Pixel coordinate grounding data

******************************

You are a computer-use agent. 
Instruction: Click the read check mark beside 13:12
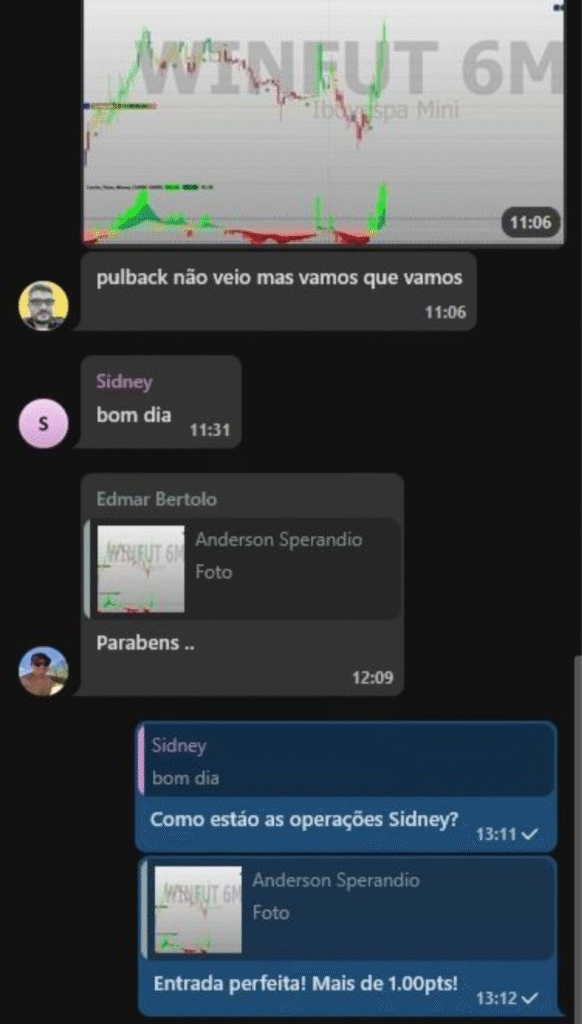pyautogui.click(x=530, y=999)
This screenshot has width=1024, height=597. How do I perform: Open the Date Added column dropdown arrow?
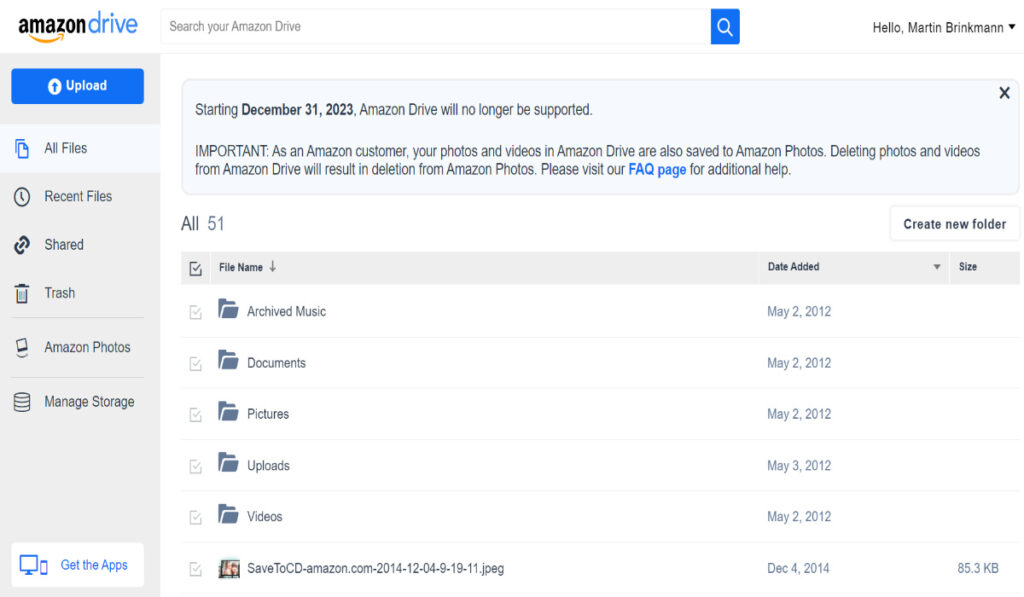pos(936,266)
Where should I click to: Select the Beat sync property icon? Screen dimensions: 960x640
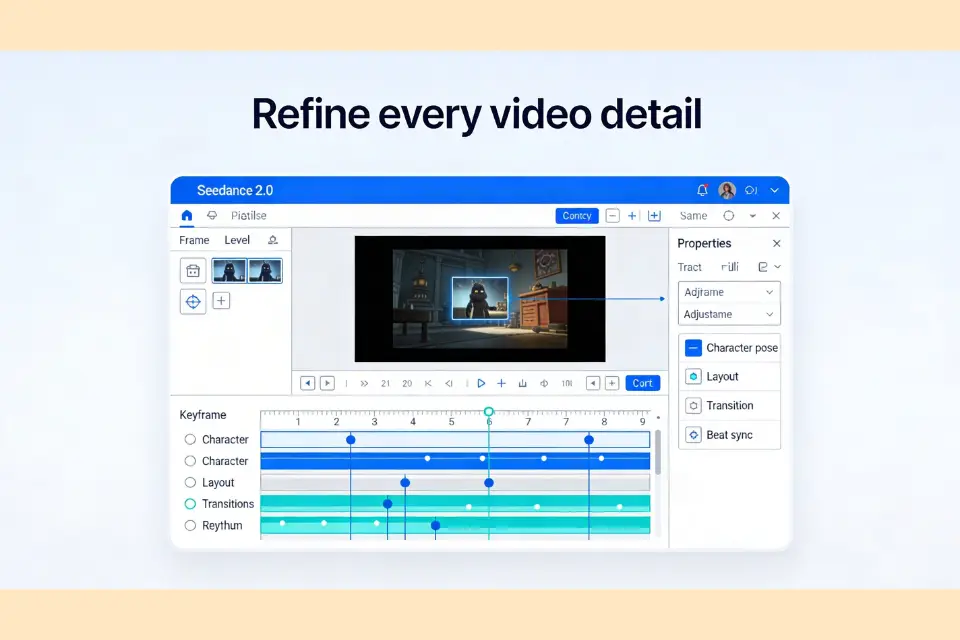click(x=693, y=435)
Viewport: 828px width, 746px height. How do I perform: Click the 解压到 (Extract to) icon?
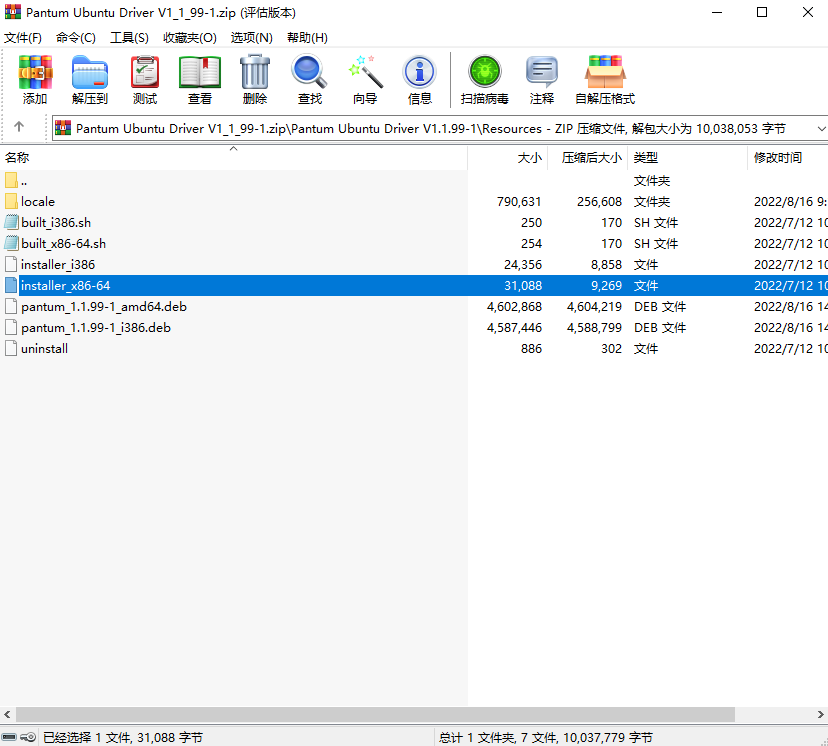(x=90, y=80)
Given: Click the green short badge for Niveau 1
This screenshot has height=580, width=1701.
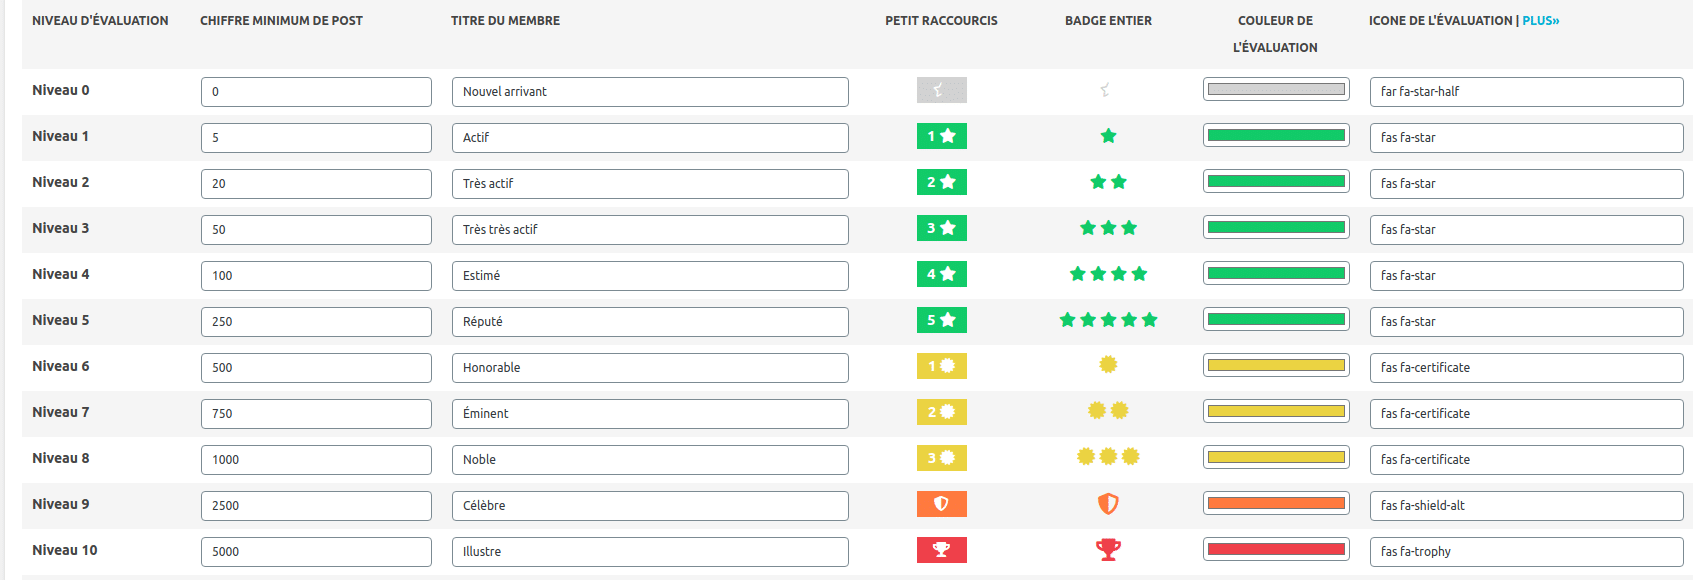Looking at the screenshot, I should pos(941,136).
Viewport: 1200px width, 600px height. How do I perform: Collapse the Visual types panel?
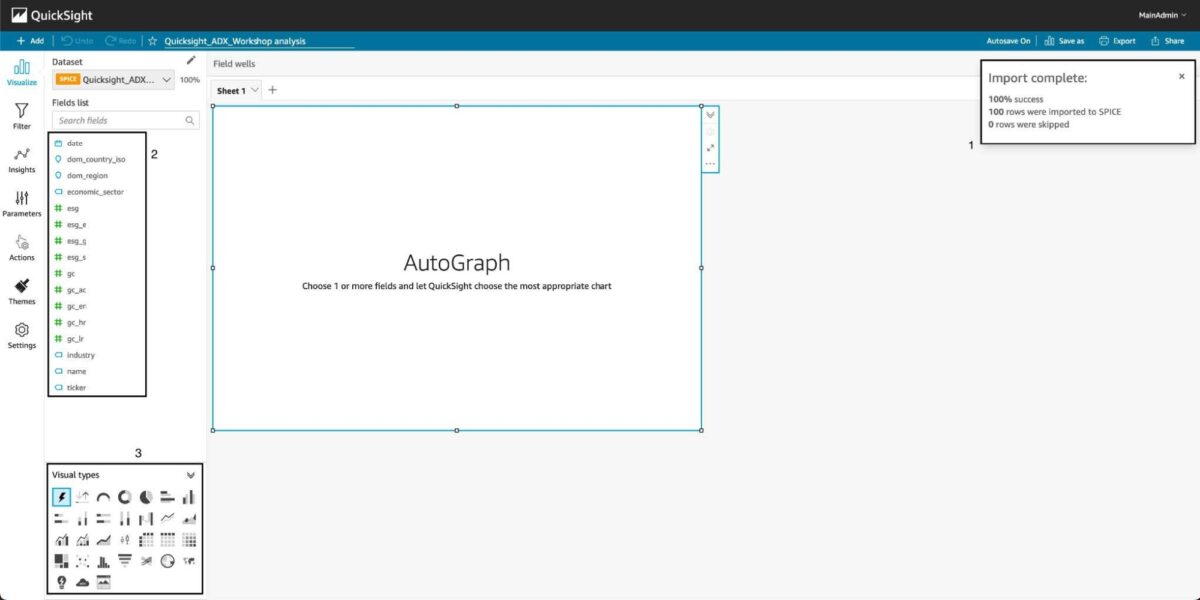click(x=191, y=475)
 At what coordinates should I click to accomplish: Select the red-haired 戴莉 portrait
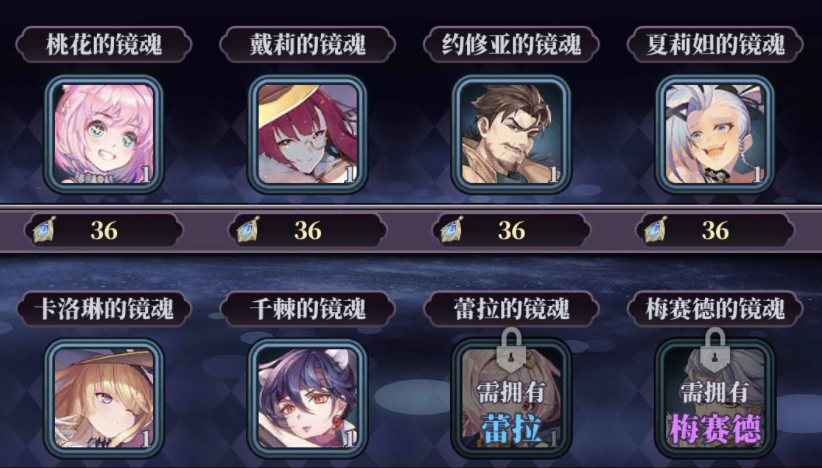[x=308, y=134]
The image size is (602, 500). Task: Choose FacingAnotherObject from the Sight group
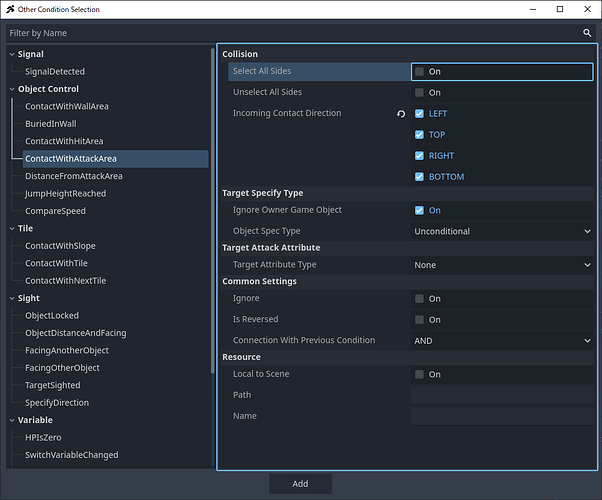click(67, 350)
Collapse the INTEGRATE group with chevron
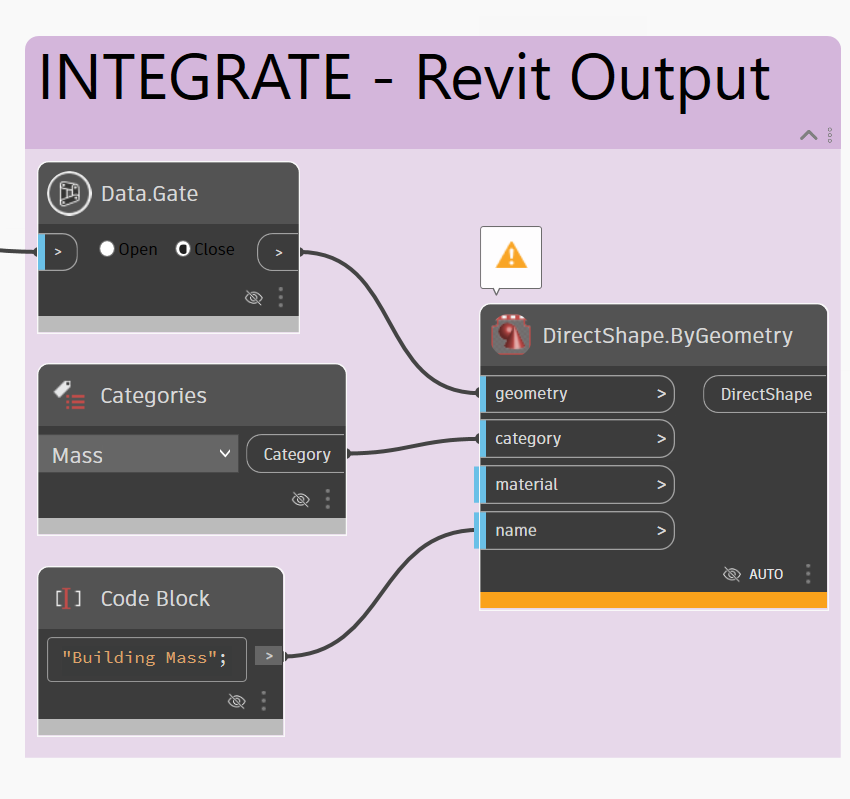The image size is (850, 799). pyautogui.click(x=808, y=135)
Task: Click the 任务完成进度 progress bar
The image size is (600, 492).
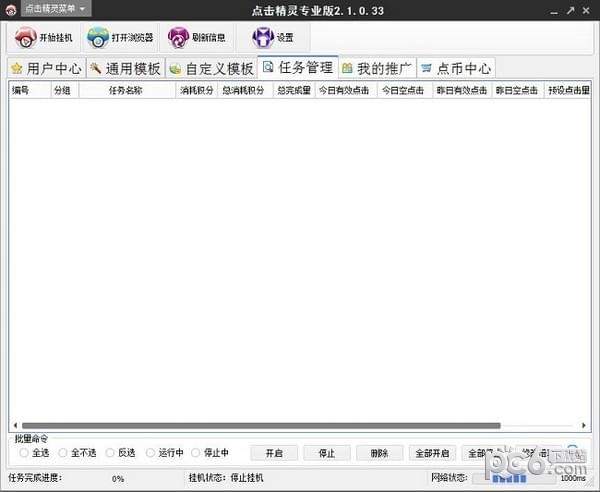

******************************

Task requirements — Write the lines out again exactly, beginning at the one containing "The image size is (602, 500)." and ending with the last line of the entries, but without any pictures.

Output —
The image size is (602, 500). Task: Choose FacingAnotherObject from the Sight group
click(67, 350)
Collapse the INTEGRATE group with chevron
The image size is (850, 799). pyautogui.click(x=808, y=135)
Task: Click the 任务完成进度 progress bar
The image size is (600, 492).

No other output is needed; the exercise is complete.